== What the task asks ==
Reproduce the lines of the records below verbatim, starting at the line that contains "Viewport: 934px width, 416px" and ending after the line that contains "coord(190,40)".

Element and text position data:
__________
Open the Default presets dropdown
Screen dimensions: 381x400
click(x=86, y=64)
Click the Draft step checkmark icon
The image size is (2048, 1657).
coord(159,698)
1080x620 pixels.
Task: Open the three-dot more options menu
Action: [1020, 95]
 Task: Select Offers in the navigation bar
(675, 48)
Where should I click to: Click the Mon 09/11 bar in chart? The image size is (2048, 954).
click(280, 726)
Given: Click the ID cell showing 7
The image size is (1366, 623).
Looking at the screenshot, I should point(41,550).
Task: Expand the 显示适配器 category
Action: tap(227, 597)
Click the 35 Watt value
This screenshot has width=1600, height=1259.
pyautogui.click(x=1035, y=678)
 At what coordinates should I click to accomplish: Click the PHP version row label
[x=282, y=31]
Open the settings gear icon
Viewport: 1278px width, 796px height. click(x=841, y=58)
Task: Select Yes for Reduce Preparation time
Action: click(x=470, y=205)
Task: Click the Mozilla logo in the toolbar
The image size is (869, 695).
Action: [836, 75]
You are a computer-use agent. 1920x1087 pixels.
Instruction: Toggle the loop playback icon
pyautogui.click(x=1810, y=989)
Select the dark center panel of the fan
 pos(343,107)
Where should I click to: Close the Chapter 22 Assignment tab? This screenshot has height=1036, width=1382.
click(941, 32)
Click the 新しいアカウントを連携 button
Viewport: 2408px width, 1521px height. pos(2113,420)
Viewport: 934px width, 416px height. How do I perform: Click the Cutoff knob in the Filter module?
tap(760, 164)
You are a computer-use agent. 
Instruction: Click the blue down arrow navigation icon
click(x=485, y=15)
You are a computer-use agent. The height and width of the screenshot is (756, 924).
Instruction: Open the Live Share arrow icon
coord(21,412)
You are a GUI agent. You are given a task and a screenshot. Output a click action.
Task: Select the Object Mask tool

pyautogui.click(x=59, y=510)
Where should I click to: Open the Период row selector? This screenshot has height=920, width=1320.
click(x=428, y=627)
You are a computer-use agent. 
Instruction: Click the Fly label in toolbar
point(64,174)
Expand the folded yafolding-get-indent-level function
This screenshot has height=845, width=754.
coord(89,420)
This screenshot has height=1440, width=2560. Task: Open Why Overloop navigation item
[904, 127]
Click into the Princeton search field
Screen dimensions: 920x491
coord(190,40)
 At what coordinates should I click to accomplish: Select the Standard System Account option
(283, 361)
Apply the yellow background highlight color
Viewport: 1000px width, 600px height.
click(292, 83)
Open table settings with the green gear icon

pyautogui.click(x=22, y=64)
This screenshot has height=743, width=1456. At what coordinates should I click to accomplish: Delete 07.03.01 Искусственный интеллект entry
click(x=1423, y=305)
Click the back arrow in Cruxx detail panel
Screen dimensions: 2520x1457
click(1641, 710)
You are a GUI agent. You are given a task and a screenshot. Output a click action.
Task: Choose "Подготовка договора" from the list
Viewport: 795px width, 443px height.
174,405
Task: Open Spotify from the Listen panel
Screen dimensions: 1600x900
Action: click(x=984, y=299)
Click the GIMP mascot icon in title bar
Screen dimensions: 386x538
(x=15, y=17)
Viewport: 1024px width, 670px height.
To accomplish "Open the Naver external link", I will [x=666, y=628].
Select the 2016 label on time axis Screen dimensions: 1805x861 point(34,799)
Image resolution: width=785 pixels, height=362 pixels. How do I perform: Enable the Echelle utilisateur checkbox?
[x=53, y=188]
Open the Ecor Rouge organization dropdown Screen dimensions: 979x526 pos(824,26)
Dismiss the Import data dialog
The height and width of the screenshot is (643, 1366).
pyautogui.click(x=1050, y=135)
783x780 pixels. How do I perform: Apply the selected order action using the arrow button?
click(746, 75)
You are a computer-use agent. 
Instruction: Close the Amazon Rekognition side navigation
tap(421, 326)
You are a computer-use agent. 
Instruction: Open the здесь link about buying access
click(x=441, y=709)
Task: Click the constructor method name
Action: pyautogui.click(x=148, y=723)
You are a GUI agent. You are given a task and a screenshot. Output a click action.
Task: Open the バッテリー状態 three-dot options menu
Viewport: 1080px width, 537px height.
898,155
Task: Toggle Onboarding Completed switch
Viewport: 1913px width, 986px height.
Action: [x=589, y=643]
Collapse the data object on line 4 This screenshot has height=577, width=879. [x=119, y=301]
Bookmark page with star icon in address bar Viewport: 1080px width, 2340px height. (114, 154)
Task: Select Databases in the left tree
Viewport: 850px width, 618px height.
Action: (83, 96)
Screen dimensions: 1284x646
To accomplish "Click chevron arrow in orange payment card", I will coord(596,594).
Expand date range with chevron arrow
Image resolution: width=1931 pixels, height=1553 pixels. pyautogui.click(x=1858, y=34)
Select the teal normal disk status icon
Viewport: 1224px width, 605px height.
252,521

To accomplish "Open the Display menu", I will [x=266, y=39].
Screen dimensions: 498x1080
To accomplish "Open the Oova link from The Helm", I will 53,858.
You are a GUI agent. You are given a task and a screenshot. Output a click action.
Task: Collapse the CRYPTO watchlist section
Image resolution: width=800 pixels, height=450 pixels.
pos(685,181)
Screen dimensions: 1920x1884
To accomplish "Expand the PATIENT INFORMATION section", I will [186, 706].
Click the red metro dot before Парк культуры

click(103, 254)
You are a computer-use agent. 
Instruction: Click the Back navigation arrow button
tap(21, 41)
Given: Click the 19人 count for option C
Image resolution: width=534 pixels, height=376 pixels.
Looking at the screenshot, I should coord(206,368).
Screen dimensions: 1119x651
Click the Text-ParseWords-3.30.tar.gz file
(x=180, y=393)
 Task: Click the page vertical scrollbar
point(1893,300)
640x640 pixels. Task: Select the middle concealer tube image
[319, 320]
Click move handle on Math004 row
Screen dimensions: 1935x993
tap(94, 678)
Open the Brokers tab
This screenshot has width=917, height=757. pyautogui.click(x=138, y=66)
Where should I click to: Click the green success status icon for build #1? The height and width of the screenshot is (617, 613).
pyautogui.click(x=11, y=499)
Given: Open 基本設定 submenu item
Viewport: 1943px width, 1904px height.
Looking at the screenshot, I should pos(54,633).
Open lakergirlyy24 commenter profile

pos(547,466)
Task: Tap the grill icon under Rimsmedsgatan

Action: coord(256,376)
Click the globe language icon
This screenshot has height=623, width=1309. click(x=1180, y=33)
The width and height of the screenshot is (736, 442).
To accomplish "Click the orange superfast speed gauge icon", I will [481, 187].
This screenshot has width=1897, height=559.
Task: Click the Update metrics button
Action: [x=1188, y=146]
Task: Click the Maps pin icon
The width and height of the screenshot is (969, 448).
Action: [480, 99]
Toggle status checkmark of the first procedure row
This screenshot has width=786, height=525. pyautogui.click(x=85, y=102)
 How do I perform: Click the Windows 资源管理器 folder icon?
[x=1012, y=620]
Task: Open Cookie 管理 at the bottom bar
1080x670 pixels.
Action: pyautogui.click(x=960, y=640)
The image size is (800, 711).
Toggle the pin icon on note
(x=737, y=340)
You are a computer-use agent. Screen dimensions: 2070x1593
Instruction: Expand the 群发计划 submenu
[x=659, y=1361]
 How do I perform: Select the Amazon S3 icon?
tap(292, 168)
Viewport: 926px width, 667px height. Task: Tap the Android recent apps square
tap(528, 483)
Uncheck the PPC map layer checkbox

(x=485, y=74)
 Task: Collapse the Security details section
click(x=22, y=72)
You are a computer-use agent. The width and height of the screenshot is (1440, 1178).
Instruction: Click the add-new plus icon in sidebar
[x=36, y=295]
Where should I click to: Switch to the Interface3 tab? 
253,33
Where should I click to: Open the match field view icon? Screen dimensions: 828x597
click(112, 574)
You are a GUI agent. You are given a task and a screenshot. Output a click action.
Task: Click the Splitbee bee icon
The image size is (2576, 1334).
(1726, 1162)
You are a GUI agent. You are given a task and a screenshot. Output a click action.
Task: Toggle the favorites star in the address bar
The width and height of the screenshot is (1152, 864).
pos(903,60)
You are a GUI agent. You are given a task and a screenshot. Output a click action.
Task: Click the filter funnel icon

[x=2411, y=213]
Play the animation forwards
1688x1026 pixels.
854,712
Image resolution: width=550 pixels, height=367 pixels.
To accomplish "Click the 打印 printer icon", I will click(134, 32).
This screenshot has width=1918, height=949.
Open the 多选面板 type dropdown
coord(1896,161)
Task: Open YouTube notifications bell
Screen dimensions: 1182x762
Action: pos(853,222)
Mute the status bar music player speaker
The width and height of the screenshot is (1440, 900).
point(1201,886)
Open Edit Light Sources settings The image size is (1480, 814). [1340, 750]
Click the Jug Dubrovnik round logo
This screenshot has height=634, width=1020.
__________
== Solution to this exercise ==
Viewport: 934px width, 416px height. How do I perform: Click the Cutoff knob in the Filter module?
tap(760, 164)
You are a computer-use agent. 
Instruction: Click the blue down arrow navigation icon
click(x=485, y=15)
You are a computer-use agent. The height and width of the screenshot is (756, 924).
Instruction: Open the Live Share arrow icon
coord(21,412)
You are a GUI agent. You are given a task and a screenshot. Output a click action.
Task: Select the Object Mask tool

pyautogui.click(x=59, y=510)
Where should I click to: Open the Период row selector? This screenshot has height=920, width=1320.
click(x=428, y=627)
You are a computer-use agent. 
Instruction: Click the Fly label in toolbar
point(64,174)
Expand the folded yafolding-get-indent-level function
This screenshot has height=845, width=754.
coord(89,420)
This screenshot has height=1440, width=2560. Task: Open Why Overloop navigation item
[904, 127]
Click into the Princeton search field
Screen dimensions: 920x491
coord(190,40)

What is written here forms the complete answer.